Kallik looked puzzled. “Is there any reason why he should?”

“It is the standard way of registering disapproval among the Zardalu.”

“I would advise you not to point this out to Master Nenda. In any case, he is not angry with you, or with any one of us.” Kallik’s rings of bright eyes glanced in all directions to be sure that no one was approaching. “He blames Claudius, and to a lesser extent Sinara Bellstock.”

“But why?” Archimedes’s speech was improving fast, although he was still more comfortable with the master-slave language of the Zardalu. “Are we not in orbit around Marglot, as we wished to be? Kallik, it was your assurance that we had achieved our correct destination.”

“That is true. At least, we are orbiting a world with four poles. I cannot imagine many such specimens are to be found in the whole galaxy, still less in a small region of the Sag Arm.”
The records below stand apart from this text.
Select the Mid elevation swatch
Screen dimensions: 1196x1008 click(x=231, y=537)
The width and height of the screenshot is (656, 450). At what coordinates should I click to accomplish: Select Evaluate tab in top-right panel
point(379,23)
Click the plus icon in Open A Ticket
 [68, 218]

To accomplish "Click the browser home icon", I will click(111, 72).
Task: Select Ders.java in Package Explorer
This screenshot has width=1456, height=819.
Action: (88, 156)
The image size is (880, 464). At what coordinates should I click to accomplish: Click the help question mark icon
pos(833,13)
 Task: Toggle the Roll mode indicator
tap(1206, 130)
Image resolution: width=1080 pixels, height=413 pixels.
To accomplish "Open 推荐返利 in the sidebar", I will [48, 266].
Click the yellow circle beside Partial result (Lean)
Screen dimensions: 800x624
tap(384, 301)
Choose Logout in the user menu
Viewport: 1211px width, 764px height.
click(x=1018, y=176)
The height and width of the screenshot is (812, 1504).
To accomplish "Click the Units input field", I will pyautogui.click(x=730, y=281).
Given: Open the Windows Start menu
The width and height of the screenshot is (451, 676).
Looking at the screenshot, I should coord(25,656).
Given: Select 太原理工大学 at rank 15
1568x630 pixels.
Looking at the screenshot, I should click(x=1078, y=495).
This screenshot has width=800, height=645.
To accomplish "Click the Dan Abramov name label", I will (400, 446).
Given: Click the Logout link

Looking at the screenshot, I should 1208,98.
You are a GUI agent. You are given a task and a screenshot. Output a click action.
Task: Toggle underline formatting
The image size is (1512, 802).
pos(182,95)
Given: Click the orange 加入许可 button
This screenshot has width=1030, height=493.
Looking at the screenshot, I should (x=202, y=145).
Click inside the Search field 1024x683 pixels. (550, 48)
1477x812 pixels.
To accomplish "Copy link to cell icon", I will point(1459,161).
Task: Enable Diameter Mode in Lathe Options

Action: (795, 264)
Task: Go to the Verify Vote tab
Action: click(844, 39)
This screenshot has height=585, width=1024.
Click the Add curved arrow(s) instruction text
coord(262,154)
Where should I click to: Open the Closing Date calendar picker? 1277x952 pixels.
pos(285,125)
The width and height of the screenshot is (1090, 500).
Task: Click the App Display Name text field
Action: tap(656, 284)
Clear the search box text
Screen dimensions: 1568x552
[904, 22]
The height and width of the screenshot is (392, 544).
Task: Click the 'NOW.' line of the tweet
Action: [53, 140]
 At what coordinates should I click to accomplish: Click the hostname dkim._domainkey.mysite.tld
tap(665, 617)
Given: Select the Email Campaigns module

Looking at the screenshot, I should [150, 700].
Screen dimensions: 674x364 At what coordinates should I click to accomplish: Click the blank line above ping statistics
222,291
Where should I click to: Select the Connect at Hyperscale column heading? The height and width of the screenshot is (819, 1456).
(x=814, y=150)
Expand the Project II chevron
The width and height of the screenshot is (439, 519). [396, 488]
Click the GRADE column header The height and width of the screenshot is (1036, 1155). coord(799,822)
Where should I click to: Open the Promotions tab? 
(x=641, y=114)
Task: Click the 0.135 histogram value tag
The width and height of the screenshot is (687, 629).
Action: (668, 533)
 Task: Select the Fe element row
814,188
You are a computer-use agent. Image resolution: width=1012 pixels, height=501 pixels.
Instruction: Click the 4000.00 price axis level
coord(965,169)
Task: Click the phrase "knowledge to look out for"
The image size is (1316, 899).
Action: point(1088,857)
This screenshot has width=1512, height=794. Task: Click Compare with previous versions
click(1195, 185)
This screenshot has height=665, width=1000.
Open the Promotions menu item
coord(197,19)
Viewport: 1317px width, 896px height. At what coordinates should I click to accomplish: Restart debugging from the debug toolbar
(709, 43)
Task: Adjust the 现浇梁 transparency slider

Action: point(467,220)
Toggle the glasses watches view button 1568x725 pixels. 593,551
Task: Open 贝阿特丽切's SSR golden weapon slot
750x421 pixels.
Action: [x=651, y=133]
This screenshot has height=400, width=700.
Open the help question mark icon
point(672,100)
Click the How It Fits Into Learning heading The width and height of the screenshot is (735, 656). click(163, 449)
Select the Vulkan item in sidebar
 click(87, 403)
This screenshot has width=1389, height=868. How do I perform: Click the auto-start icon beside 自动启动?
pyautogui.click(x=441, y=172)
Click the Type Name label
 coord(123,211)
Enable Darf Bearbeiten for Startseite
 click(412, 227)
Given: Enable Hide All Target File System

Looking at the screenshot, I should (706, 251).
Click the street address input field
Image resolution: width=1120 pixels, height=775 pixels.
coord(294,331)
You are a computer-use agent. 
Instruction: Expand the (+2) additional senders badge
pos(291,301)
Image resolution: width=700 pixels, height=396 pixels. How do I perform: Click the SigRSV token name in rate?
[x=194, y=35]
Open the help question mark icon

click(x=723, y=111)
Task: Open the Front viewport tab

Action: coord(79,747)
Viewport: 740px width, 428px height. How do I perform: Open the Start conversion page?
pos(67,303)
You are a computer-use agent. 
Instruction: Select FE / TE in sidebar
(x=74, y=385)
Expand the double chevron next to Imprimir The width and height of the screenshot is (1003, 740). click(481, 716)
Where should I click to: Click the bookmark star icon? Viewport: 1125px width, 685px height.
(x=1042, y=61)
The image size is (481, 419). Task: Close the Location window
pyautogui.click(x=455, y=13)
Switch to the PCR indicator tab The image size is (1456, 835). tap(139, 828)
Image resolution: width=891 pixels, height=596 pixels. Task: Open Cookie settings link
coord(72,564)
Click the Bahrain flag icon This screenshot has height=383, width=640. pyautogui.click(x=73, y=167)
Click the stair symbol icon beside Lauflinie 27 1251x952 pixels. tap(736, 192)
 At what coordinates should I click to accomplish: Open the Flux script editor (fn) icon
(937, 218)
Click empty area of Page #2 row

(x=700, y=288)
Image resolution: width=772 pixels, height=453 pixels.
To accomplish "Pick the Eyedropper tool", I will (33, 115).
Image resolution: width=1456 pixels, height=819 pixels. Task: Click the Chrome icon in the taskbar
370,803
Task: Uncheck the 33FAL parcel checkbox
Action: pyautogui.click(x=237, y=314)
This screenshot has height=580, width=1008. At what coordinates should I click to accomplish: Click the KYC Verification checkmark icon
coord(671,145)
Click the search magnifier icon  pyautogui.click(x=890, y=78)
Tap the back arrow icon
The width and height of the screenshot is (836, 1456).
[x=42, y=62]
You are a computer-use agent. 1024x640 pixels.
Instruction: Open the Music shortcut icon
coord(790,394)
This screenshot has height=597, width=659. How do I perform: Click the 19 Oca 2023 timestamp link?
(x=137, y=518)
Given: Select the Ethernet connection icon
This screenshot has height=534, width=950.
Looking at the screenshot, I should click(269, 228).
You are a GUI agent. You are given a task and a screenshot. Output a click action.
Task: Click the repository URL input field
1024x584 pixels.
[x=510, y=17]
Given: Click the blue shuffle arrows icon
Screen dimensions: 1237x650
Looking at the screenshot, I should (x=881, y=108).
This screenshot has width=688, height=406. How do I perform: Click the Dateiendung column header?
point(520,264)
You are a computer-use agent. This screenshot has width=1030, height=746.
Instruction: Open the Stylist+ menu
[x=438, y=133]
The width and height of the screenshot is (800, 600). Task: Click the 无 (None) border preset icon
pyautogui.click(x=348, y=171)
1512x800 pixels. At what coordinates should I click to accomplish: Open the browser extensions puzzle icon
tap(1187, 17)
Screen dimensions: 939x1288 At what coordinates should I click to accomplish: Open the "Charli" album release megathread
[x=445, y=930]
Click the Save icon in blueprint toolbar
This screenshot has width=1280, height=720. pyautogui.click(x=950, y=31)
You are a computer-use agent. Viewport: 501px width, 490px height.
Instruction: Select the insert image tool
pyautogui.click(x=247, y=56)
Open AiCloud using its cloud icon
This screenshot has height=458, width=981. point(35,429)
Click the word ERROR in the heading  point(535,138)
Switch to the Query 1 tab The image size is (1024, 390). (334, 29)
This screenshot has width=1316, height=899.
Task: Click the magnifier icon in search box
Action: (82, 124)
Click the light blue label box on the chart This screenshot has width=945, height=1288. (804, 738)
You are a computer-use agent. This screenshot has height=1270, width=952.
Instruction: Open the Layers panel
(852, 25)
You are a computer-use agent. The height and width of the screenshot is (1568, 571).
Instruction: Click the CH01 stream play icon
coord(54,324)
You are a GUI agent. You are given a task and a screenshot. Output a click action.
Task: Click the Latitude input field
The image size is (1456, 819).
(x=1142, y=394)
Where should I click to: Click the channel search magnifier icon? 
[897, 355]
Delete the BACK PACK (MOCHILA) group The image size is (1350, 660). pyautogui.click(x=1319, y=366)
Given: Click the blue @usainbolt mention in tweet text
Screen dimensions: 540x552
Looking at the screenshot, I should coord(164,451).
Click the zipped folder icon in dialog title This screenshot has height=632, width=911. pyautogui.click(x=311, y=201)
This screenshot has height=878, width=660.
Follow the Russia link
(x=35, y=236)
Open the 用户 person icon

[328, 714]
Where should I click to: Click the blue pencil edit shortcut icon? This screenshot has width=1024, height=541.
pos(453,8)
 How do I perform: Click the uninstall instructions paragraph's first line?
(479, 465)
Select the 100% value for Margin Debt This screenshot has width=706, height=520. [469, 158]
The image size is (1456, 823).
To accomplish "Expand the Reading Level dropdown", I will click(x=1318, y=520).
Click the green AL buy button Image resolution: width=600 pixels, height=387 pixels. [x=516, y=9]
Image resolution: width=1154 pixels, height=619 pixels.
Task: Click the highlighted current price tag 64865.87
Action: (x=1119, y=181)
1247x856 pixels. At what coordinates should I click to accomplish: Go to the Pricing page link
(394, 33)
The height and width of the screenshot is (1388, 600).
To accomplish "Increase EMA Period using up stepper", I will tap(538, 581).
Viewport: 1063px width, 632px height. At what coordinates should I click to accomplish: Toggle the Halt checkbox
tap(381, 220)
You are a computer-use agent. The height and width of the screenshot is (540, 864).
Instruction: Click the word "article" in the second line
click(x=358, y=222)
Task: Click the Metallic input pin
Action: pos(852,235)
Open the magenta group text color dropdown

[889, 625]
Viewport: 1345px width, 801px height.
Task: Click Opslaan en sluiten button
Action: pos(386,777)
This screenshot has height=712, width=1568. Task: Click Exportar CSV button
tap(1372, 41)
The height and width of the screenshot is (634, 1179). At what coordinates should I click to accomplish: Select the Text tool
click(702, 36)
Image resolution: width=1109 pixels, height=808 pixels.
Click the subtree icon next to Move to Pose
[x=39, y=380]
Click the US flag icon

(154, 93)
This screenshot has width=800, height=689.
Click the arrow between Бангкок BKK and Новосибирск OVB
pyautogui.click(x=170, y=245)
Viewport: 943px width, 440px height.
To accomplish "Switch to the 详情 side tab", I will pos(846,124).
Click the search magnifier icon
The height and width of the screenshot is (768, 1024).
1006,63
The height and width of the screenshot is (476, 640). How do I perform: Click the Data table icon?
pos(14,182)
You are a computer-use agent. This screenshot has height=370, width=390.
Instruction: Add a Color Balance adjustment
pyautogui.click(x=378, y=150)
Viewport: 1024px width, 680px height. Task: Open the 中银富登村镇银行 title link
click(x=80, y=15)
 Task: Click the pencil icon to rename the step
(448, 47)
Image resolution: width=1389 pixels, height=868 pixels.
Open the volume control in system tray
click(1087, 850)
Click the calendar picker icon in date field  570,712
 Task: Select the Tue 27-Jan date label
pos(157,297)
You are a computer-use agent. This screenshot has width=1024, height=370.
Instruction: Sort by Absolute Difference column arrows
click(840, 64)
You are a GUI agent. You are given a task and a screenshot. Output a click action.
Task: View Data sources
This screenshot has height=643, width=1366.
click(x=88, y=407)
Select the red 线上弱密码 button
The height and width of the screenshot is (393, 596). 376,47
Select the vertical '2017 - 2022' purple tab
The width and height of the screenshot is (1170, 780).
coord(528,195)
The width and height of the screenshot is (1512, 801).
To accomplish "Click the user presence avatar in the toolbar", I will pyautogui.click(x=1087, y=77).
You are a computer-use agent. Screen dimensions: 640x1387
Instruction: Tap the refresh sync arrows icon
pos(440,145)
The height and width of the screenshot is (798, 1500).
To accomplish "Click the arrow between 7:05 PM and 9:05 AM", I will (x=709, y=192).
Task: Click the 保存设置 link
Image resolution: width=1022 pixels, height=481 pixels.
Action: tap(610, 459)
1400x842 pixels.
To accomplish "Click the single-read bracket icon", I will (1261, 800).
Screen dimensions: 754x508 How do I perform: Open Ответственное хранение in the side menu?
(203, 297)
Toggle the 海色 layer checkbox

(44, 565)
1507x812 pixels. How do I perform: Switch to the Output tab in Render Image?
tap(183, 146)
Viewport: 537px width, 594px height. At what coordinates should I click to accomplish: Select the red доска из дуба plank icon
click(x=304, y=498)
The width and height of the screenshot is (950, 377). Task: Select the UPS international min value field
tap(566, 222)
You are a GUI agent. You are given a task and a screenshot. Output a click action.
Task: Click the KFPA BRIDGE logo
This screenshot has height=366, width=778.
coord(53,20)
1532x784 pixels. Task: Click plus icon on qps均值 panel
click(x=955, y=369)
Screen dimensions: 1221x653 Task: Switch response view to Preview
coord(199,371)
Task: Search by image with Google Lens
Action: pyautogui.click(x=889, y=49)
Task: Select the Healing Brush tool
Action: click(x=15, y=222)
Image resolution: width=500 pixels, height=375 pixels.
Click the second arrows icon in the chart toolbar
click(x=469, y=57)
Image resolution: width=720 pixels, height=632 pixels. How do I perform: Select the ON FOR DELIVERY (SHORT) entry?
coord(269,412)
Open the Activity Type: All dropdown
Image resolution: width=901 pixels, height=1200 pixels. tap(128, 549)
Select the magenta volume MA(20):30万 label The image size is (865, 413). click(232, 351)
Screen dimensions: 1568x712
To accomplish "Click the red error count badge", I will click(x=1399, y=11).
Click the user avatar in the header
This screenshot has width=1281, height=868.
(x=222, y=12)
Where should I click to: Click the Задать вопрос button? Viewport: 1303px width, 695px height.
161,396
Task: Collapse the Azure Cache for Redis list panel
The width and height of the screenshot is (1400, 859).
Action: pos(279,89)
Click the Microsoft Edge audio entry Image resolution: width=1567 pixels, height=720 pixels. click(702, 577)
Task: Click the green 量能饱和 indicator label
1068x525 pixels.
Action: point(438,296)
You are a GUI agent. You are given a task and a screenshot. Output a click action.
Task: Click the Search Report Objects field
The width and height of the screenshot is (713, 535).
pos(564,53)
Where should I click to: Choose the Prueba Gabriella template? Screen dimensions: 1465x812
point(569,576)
“Kallik, I see no poles. Yet you assert that my eyes are superior to those of everyone else on board.”

“What do you expect, pointers sticking out of the ground with labels on them? Archimedes, observe. The world below shows a clear demarcation into two hemispheres. There is a daylight side facing the sun, and another side which is in night. The day-night terminator constantly advances, since the world rotates. There is a fixed axis of rotation, and two poles are located at the ends of that axis. Let us call them, for convenience and in accordance with common usage, the North Pole and the South Pole. However, there is also a second division into hemispheres unrelated to sun position. Note that we have one side of high albedo, a bright half which faces always away from the gas-giant planet around which the planet orbits. Lacking a name, we will for the sake of convenience name that gas-giant world as M-2. Then we also have a less bright though sometimes cloud-covered side, always facing toward M-2.”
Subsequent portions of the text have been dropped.